→ TEXT UNDER STUDY:

@paulinpaloalto , I did some more trials, the result shows as below:
Note: Model trained with training set from Course 2 Week 3 assignment
Accordingly, it concludes that:
- For binary classification issue, from_logits=True without extra activation function works as good as sigmoid(logits) with binary_crossentropy loss function.
- For binary classification issue, both softmax and categorical_crossentropy loss function do not perform well.
key code as below:
Trial No. 1:
-
cost = tf.reduce_mean(tf.keras.losses.binary_crossentropy(tf.transpose(labels), tf.transpose(logits), from_logits=True))
-
y_pred = tf.keras.activations.sigmoid(logits)
cost = tf.reduce_mean(tf.keras.losses.binary_crossentropy(tf.transpose(labels), tf.transpose(y_pred), from_logits=False))
Trial No. 2:
-
cost = tf.reduce_mean(tf.keras.losses.categorical_crossentropy(tf.transpose(labels), tf.transpose(logits), from_logits=True))
-
y_pred = tf.keras.activations.sigmoid(logits)
cost = tf.reduce_mean(tf.keras.losses.categorical_crossentropy(tf.transpose(labels), tf.transpose(y_pred), from_logits=False))
Trial No. 3:
-
cost = tf.reduce_mean(tf.keras.losses.binary_crossentropy(tf.transpose(labels), tf.transpose(logits), from_logits=True))
-
cost = tf.reduce_mean(tf.keras.losses.categorical_crossentropy(tf.transpose(labels), tf.transpose(logits), from_logits=True))
Trial No. 4:
-
y_pred = tf.keras.activations.softmax(logits)
cost = tf.reduce_mean(tf.keras.losses.binary_crossentropy(tf.transpose(labels), tf.transpose(y_pred), from_logits=False)) -
y_pred = tf.keras.activations.softmax(logits)
cost = tf.reduce_mean(tf.keras.losses.categorical_crossentropy(tf.transpose(labels), tf.transpose(y_pred), from_logits=False))

→ WORK TO COMPLETE:
1/ Translate this sentence from the forum post on loss functions into Spanish: "For binary classification issue, both softmax and categorical_crossentropy loss function do not perform well."
2/ According to the forum post on loss functions, which training set was used to train the model?
3/ Decide whether each statement agrees with the forum post on loss functions:
(a) In Trial No. 1, one version applies a sigmoid activation to the logits before computing the loss.
(b) The post concludes that softmax performs well for binary classification.
(c) In Trial No. 3, both versions pass the logits to the loss function with from_logits=True.
The lines that follow come from a different source.

→ RECORD EXTRACTS:
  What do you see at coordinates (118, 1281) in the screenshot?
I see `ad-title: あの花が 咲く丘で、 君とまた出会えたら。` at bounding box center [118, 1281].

...

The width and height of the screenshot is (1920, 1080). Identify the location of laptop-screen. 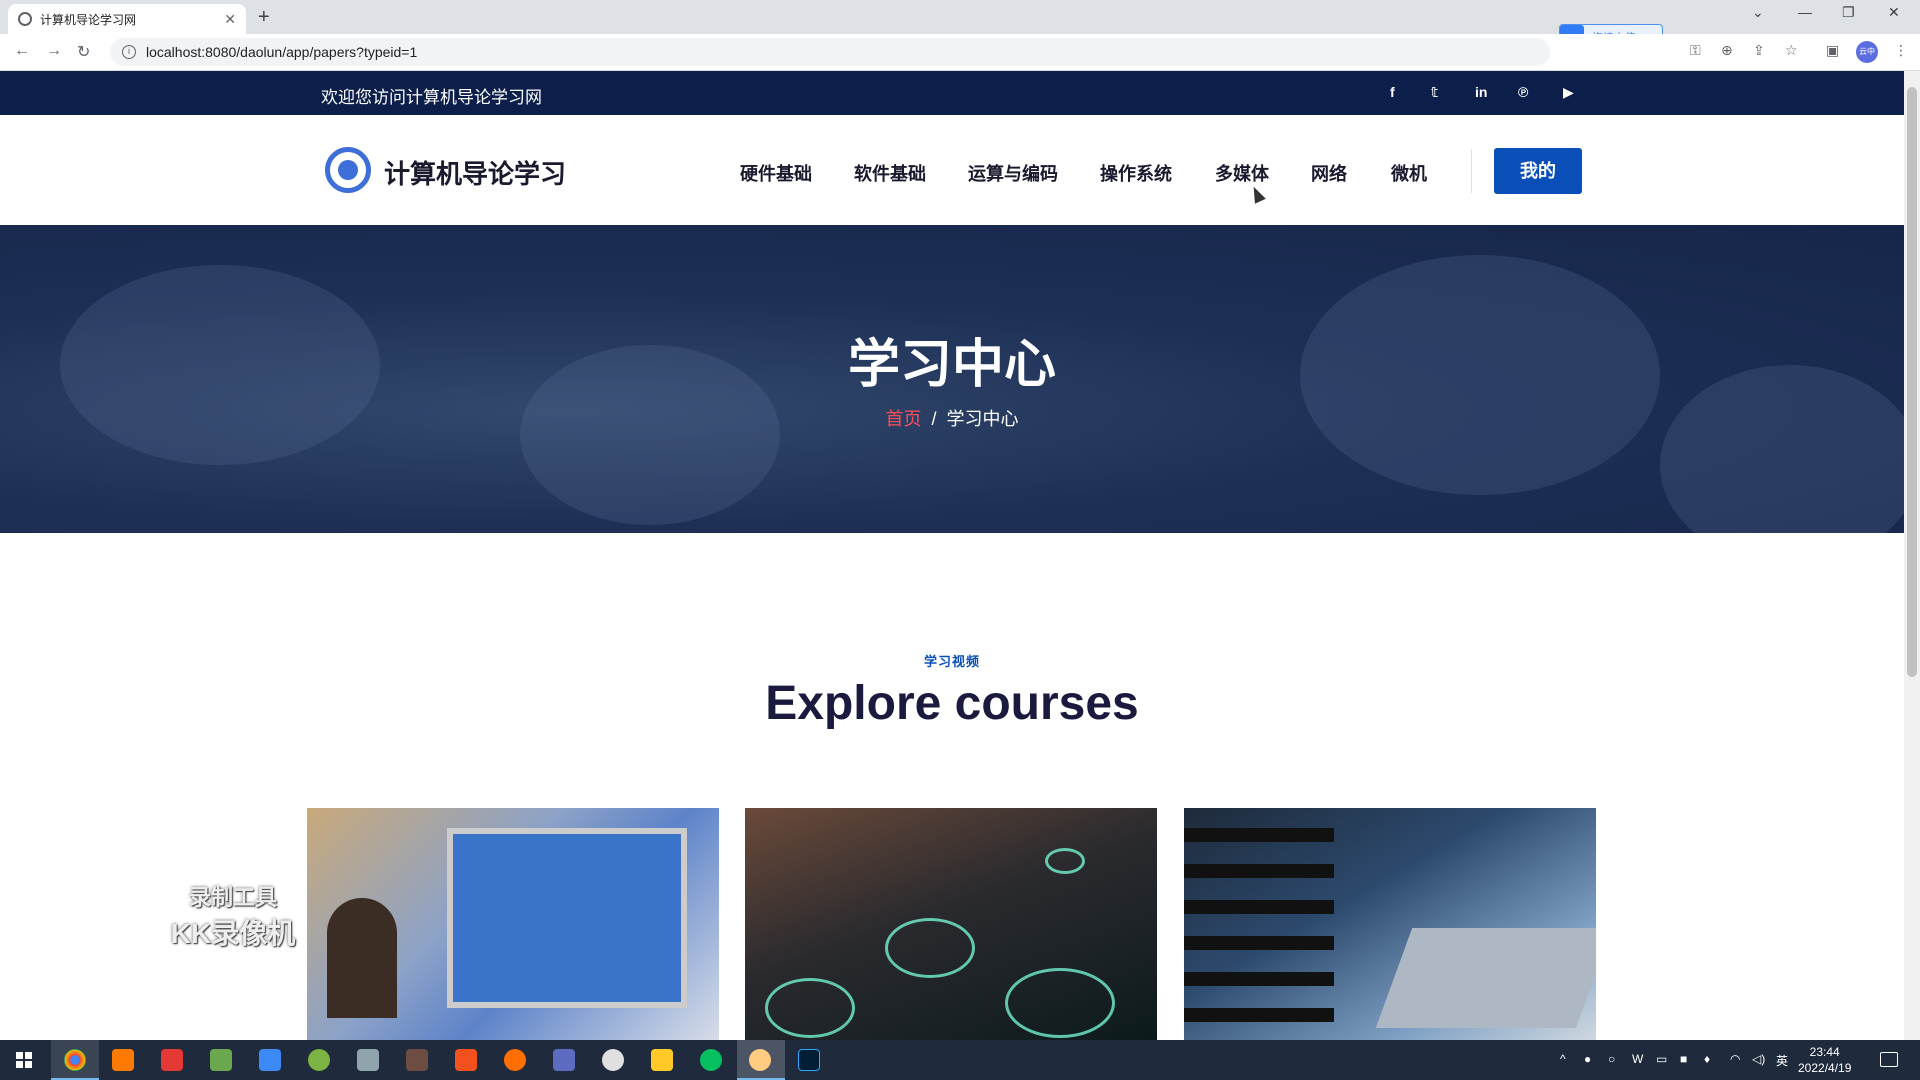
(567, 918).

→ EXPECTED OUTPUTS:
1/ Para el problema de clasificación binaria, ni softmax ni la función de pérdida categorical_crossentropy funcionan bien.

2/ The training set from the Course 2 Week 3 assignment.

3/
(a) Yes: "y_pred = tf.keras.activations.sigmoid(logits)"
(b) No: "both softmax and categorical_crossentropy loss function do not perform well"
(c) Yes: "tf.transpose(logits), from_logits=True"